◆ About this task ◆
For the listing below, return the line containing "Click the Max. Power(dBm) result value 22.50", the line containing "You are a computer-use agent. This", and all lines in between, exactly as written and nothing else.

*****

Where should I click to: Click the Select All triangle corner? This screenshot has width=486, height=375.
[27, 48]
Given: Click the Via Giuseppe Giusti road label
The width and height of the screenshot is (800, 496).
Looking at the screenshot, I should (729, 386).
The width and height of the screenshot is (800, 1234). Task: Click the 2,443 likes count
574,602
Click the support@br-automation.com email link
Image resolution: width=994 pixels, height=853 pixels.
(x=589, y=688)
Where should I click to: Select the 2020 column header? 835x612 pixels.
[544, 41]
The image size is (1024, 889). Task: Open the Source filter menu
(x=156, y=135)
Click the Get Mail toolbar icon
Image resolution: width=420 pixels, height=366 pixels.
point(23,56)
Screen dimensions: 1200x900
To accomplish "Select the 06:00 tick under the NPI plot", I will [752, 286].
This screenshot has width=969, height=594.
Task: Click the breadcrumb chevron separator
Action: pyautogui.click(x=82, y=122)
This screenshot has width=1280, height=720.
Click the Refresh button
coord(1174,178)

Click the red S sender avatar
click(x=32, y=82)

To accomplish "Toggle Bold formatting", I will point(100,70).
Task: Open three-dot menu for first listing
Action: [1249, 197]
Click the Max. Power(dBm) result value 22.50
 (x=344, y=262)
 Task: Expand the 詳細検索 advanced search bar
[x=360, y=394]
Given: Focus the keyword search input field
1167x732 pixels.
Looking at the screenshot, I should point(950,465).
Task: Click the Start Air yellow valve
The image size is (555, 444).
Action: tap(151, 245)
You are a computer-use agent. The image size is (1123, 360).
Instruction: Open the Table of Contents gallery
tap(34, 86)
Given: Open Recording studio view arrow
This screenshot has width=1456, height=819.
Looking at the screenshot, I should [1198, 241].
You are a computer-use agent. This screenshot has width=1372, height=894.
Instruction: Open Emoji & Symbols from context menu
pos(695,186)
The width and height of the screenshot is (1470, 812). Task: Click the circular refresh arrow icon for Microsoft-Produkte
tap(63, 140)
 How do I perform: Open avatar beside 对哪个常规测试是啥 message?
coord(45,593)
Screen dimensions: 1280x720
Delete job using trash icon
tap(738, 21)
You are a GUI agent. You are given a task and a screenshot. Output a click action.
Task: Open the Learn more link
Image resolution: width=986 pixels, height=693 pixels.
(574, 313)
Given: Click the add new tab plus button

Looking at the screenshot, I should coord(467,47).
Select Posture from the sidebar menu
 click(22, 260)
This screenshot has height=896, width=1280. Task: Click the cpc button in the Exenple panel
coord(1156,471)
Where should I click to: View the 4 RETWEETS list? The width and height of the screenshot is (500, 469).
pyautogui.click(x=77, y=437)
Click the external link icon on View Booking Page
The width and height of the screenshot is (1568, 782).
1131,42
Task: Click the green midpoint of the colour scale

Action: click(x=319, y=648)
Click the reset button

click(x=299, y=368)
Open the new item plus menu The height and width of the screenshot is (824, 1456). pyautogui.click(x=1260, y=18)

*****

◆ Solution to this problem ◆
Click the Max. Power(dBm) result value 22.50
 (x=344, y=262)
 Task: Expand the 詳細検索 advanced search bar
[x=360, y=394]
Given: Focus the keyword search input field
1167x732 pixels.
Looking at the screenshot, I should point(950,465).
Task: Click the Start Air yellow valve
The image size is (555, 444).
Action: tap(151, 245)
You are a computer-use agent. The image size is (1123, 360).
Instruction: Open the Table of Contents gallery
tap(34, 86)
Given: Open Recording studio view arrow
This screenshot has width=1456, height=819.
Looking at the screenshot, I should [1198, 241].
You are a computer-use agent. This screenshot has width=1372, height=894.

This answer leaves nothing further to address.